• **EXTRACTED ENTRIES**
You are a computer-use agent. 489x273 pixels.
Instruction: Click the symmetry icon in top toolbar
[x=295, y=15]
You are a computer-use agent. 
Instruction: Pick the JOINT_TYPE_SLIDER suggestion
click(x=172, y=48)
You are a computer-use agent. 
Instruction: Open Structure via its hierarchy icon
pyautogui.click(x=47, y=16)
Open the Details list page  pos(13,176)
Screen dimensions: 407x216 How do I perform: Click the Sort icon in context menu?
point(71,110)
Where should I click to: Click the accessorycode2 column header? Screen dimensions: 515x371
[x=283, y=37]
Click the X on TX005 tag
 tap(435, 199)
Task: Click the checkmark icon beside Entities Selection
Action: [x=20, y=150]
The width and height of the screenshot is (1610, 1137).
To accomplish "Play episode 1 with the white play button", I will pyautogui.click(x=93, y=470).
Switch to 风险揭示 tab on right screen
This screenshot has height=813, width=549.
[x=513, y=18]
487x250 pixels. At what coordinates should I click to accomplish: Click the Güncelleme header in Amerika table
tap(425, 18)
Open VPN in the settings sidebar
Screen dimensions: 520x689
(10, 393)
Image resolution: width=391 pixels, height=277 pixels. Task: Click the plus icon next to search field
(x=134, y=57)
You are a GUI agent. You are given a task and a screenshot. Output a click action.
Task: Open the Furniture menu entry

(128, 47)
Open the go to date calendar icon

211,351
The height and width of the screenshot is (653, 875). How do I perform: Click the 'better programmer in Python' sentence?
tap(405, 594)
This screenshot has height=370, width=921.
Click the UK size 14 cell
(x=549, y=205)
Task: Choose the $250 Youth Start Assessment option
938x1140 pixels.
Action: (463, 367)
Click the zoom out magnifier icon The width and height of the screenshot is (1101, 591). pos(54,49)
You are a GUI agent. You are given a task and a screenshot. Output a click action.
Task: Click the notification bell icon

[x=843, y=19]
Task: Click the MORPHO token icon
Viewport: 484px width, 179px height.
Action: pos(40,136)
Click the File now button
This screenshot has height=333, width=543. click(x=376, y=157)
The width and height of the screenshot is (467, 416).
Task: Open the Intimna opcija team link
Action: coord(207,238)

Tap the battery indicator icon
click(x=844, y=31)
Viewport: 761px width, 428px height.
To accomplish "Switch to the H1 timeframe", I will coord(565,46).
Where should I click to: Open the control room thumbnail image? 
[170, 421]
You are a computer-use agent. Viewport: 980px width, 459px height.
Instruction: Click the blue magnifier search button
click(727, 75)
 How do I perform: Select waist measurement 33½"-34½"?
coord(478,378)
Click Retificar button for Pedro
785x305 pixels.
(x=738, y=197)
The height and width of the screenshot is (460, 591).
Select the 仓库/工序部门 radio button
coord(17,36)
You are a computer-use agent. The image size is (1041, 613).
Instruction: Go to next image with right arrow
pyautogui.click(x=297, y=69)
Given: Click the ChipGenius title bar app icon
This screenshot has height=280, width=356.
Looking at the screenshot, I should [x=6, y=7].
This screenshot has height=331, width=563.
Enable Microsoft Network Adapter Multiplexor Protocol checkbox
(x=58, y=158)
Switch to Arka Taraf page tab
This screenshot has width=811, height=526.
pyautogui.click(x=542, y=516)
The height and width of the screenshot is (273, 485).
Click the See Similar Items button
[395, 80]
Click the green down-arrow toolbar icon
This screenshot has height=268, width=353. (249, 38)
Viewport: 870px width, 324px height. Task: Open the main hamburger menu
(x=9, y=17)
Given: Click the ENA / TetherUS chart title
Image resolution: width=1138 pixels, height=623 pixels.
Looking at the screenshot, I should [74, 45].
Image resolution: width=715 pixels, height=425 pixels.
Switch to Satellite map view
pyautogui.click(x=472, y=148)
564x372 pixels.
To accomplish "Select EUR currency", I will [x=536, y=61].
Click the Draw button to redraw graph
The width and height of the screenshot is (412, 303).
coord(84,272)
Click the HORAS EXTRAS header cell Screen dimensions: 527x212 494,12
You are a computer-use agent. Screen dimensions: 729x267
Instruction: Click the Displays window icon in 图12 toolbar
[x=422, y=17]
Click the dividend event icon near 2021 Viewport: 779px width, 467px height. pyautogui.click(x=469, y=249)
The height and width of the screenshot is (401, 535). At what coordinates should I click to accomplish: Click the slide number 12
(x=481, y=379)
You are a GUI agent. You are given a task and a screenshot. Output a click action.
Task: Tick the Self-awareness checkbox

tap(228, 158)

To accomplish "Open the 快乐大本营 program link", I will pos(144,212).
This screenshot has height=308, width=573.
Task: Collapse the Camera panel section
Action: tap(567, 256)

• **WHAT THE TASK ASKS**
Print out every record again, exactly and in full.

• **ANSWER TO THIS TASK**
You are a computer-use agent. 489x273 pixels.
Instruction: Click the symmetry icon in top toolbar
[x=295, y=15]
You are a computer-use agent. 
Instruction: Pick the JOINT_TYPE_SLIDER suggestion
click(x=172, y=48)
You are a computer-use agent. 
Instruction: Open Structure via its hierarchy icon
pyautogui.click(x=47, y=16)
Open the Details list page  pos(13,176)
Screen dimensions: 407x216 How do I perform: Click the Sort icon in context menu?
point(71,110)
Where should I click to: Click the accessorycode2 column header? Screen dimensions: 515x371
[x=283, y=37]
Click the X on TX005 tag
 tap(435, 199)
Task: Click the checkmark icon beside Entities Selection
Action: [x=20, y=150]
The width and height of the screenshot is (1610, 1137).
To accomplish "Play episode 1 with the white play button", I will pyautogui.click(x=93, y=470).
Switch to 风险揭示 tab on right screen
This screenshot has height=813, width=549.
[x=513, y=18]
487x250 pixels. At what coordinates should I click to accomplish: Click the Güncelleme header in Amerika table
tap(425, 18)
Open VPN in the settings sidebar
Screen dimensions: 520x689
(10, 393)
Image resolution: width=391 pixels, height=277 pixels. Task: Click the plus icon next to search field
(x=134, y=57)
You are a GUI agent. You are given a task and a screenshot. Output a click action.
Task: Open the Furniture menu entry

(128, 47)
Open the go to date calendar icon

211,351
The height and width of the screenshot is (653, 875). How do I perform: Click the 'better programmer in Python' sentence?
tap(405, 594)
This screenshot has height=370, width=921.
Click the UK size 14 cell
(x=549, y=205)
Task: Choose the $250 Youth Start Assessment option
938x1140 pixels.
Action: (463, 367)
Click the zoom out magnifier icon The width and height of the screenshot is (1101, 591). pos(54,49)
You are a GUI agent. You are given a task and a screenshot. Output a click action.
Task: Click the notification bell icon

[x=843, y=19]
Task: Click the MORPHO token icon
Viewport: 484px width, 179px height.
Action: pos(40,136)
Click the File now button
This screenshot has height=333, width=543. click(x=376, y=157)
The width and height of the screenshot is (467, 416).
Task: Open the Intimna opcija team link
Action: coord(207,238)

Tap the battery indicator icon
click(x=844, y=31)
Viewport: 761px width, 428px height.
To accomplish "Switch to the H1 timeframe", I will coord(565,46).
Where should I click to: Open the control room thumbnail image? 
[170, 421]
You are a computer-use agent. Viewport: 980px width, 459px height.
Instruction: Click the blue magnifier search button
click(727, 75)
 How do I perform: Select waist measurement 33½"-34½"?
coord(478,378)
Click Retificar button for Pedro
785x305 pixels.
(x=738, y=197)
The height and width of the screenshot is (460, 591).
Select the 仓库/工序部门 radio button
coord(17,36)
You are a computer-use agent. The image size is (1041, 613).
Instruction: Go to next image with right arrow
pyautogui.click(x=297, y=69)
Given: Click the ChipGenius title bar app icon
This screenshot has height=280, width=356.
Looking at the screenshot, I should [x=6, y=7].
This screenshot has height=331, width=563.
Enable Microsoft Network Adapter Multiplexor Protocol checkbox
(x=58, y=158)
Switch to Arka Taraf page tab
This screenshot has width=811, height=526.
pyautogui.click(x=542, y=516)
The height and width of the screenshot is (273, 485).
Click the See Similar Items button
[395, 80]
Click the green down-arrow toolbar icon
This screenshot has height=268, width=353. (249, 38)
Viewport: 870px width, 324px height. Task: Open the main hamburger menu
(x=9, y=17)
Given: Click the ENA / TetherUS chart title
Image resolution: width=1138 pixels, height=623 pixels.
Looking at the screenshot, I should [74, 45].
Image resolution: width=715 pixels, height=425 pixels.
Switch to Satellite map view
pyautogui.click(x=472, y=148)
564x372 pixels.
To accomplish "Select EUR currency", I will [x=536, y=61].
Click the Draw button to redraw graph
The width and height of the screenshot is (412, 303).
coord(84,272)
Click the HORAS EXTRAS header cell Screen dimensions: 527x212 494,12
You are a computer-use agent. Screen dimensions: 729x267
Instruction: Click the Displays window icon in 图12 toolbar
[x=422, y=17]
Click the dividend event icon near 2021 Viewport: 779px width, 467px height. pyautogui.click(x=469, y=249)
The height and width of the screenshot is (401, 535). At what coordinates should I click to accomplish: Click the slide number 12
(x=481, y=379)
You are a GUI agent. You are given a task and a screenshot. Output a click action.
Task: Tick the Self-awareness checkbox

tap(228, 158)

To accomplish "Open the 快乐大本营 program link", I will pos(144,212).
This screenshot has height=308, width=573.
Task: Collapse the Camera panel section
Action: tap(567, 256)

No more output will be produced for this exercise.